• Supplied material
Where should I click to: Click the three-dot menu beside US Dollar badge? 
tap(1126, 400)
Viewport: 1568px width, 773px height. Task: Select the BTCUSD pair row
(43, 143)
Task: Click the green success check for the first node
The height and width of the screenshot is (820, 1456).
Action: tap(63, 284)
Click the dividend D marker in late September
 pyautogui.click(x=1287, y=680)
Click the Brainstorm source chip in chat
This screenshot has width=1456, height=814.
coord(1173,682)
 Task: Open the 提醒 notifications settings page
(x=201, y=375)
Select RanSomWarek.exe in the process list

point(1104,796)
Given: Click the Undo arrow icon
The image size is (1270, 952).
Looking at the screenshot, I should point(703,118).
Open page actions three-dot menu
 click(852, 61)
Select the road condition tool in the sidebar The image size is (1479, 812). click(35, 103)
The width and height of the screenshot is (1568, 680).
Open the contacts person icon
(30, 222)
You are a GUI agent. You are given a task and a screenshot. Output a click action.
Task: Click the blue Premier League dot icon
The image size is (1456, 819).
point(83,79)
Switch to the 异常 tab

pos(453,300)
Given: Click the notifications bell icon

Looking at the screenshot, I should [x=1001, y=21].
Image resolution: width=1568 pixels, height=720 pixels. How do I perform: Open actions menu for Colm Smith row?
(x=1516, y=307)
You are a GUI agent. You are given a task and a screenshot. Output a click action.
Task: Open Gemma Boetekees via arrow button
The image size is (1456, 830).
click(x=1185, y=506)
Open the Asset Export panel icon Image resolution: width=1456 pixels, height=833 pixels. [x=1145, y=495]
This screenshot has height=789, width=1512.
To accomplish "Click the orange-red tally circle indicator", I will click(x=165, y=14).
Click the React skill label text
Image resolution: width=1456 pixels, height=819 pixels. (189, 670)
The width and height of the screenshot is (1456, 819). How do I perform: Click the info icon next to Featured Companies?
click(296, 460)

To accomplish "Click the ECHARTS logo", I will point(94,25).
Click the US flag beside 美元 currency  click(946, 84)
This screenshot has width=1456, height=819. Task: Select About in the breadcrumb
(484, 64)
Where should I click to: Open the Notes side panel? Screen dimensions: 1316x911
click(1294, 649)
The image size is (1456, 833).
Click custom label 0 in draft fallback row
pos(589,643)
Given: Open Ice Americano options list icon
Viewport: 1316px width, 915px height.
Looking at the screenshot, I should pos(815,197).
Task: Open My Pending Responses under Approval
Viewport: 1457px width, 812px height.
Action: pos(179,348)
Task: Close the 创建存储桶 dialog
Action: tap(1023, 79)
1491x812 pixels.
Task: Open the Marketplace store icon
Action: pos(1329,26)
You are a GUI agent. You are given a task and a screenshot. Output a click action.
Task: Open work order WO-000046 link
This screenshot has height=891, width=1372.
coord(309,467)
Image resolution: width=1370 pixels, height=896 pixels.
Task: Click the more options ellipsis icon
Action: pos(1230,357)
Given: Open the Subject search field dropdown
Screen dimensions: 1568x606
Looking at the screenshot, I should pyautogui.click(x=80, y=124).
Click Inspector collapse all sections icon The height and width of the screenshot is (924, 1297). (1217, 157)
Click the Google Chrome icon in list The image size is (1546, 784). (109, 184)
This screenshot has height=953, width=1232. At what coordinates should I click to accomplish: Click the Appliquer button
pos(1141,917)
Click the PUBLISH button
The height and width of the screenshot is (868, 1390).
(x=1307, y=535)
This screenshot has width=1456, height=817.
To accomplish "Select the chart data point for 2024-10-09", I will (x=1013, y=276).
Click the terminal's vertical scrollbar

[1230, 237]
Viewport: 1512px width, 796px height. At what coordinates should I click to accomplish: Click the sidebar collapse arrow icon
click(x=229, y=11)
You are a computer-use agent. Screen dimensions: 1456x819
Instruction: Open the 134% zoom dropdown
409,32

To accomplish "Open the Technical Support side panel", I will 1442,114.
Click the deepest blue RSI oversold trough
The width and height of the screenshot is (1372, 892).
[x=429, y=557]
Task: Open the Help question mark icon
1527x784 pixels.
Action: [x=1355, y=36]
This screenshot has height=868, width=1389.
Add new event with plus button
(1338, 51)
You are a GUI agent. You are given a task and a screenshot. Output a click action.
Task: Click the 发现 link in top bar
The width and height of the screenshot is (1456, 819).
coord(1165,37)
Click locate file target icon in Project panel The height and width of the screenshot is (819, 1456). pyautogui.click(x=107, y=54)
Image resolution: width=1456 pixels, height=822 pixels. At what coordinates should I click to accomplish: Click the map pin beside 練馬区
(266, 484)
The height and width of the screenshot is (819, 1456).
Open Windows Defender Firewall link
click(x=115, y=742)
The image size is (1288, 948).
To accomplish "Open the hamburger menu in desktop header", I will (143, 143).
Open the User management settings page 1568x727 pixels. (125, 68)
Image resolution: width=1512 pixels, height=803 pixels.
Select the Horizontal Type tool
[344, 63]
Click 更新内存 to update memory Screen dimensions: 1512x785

• Instructions to follow
After reading the lines above, reproduce them all exactly.

• Output below
Where should I click to: Click the three-dot menu beside US Dollar badge? 
tap(1126, 400)
Viewport: 1568px width, 773px height. Task: Select the BTCUSD pair row
(43, 143)
Task: Click the green success check for the first node
The height and width of the screenshot is (820, 1456).
Action: tap(63, 284)
Click the dividend D marker in late September
 pyautogui.click(x=1287, y=680)
Click the Brainstorm source chip in chat
This screenshot has width=1456, height=814.
coord(1173,682)
 Task: Open the 提醒 notifications settings page
(x=201, y=375)
Select RanSomWarek.exe in the process list

point(1104,796)
Given: Click the Undo arrow icon
The image size is (1270, 952).
Looking at the screenshot, I should point(703,118).
Open page actions three-dot menu
 click(852, 61)
Select the road condition tool in the sidebar The image size is (1479, 812). click(35, 103)
The width and height of the screenshot is (1568, 680).
Open the contacts person icon
(30, 222)
You are a GUI agent. You are given a task and a screenshot. Output a click action.
Task: Click the blue Premier League dot icon
The image size is (1456, 819).
point(83,79)
Switch to the 异常 tab

pos(453,300)
Given: Click the notifications bell icon

Looking at the screenshot, I should [x=1001, y=21].
Image resolution: width=1568 pixels, height=720 pixels. How do I perform: Open actions menu for Colm Smith row?
(x=1516, y=307)
You are a GUI agent. You are given a task and a screenshot. Output a click action.
Task: Open Gemma Boetekees via arrow button
The image size is (1456, 830).
click(x=1185, y=506)
Open the Asset Export panel icon Image resolution: width=1456 pixels, height=833 pixels. [x=1145, y=495]
This screenshot has height=789, width=1512.
To accomplish "Click the orange-red tally circle indicator", I will click(x=165, y=14).
Click the React skill label text
Image resolution: width=1456 pixels, height=819 pixels. (189, 670)
The width and height of the screenshot is (1456, 819). How do I perform: Click the info icon next to Featured Companies?
click(296, 460)

To accomplish "Click the ECHARTS logo", I will point(94,25).
Click the US flag beside 美元 currency  click(946, 84)
This screenshot has width=1456, height=819. Task: Select About in the breadcrumb
(484, 64)
Where should I click to: Open the Notes side panel? Screen dimensions: 1316x911
click(1294, 649)
The image size is (1456, 833).
Click custom label 0 in draft fallback row
pos(589,643)
Given: Open Ice Americano options list icon
Viewport: 1316px width, 915px height.
Looking at the screenshot, I should pos(815,197).
Task: Open My Pending Responses under Approval
Viewport: 1457px width, 812px height.
Action: pos(179,348)
Task: Close the 创建存储桶 dialog
Action: tap(1023, 79)
1491x812 pixels.
Task: Open the Marketplace store icon
Action: pos(1329,26)
You are a GUI agent. You are given a task and a screenshot. Output a click action.
Task: Open work order WO-000046 link
This screenshot has height=891, width=1372.
coord(309,467)
Image resolution: width=1370 pixels, height=896 pixels.
Task: Click the more options ellipsis icon
Action: pos(1230,357)
Given: Open the Subject search field dropdown
Screen dimensions: 1568x606
Looking at the screenshot, I should pyautogui.click(x=80, y=124).
Click Inspector collapse all sections icon The height and width of the screenshot is (924, 1297). (1217, 157)
Click the Google Chrome icon in list The image size is (1546, 784). (109, 184)
This screenshot has height=953, width=1232. At what coordinates should I click to accomplish: Click the Appliquer button
pos(1141,917)
Click the PUBLISH button
The height and width of the screenshot is (868, 1390).
(x=1307, y=535)
This screenshot has width=1456, height=817.
To accomplish "Select the chart data point for 2024-10-09", I will (x=1013, y=276).
Click the terminal's vertical scrollbar

[1230, 237]
Viewport: 1512px width, 796px height. At what coordinates should I click to accomplish: Click the sidebar collapse arrow icon
click(x=229, y=11)
You are a computer-use agent. Screen dimensions: 1456x819
Instruction: Open the 134% zoom dropdown
409,32

To accomplish "Open the Technical Support side panel", I will 1442,114.
Click the deepest blue RSI oversold trough
The width and height of the screenshot is (1372, 892).
[x=429, y=557]
Task: Open the Help question mark icon
1527x784 pixels.
Action: [x=1355, y=36]
This screenshot has height=868, width=1389.
Add new event with plus button
(1338, 51)
You are a GUI agent. You are given a task and a screenshot. Output a click action.
Task: Click the 发现 link in top bar
The width and height of the screenshot is (1456, 819).
coord(1165,37)
Click locate file target icon in Project panel The height and width of the screenshot is (819, 1456). pyautogui.click(x=107, y=54)
Image resolution: width=1456 pixels, height=822 pixels. At what coordinates should I click to accomplish: Click the map pin beside 練馬区
(266, 484)
The height and width of the screenshot is (819, 1456).
Open Windows Defender Firewall link
click(x=115, y=742)
The image size is (1288, 948).
To accomplish "Open the hamburger menu in desktop header", I will (143, 143).
Open the User management settings page 1568x727 pixels. (125, 68)
Image resolution: width=1512 pixels, height=803 pixels.
Select the Horizontal Type tool
[344, 63]
Click 更新内存 to update memory Screen dimensions: 1512x785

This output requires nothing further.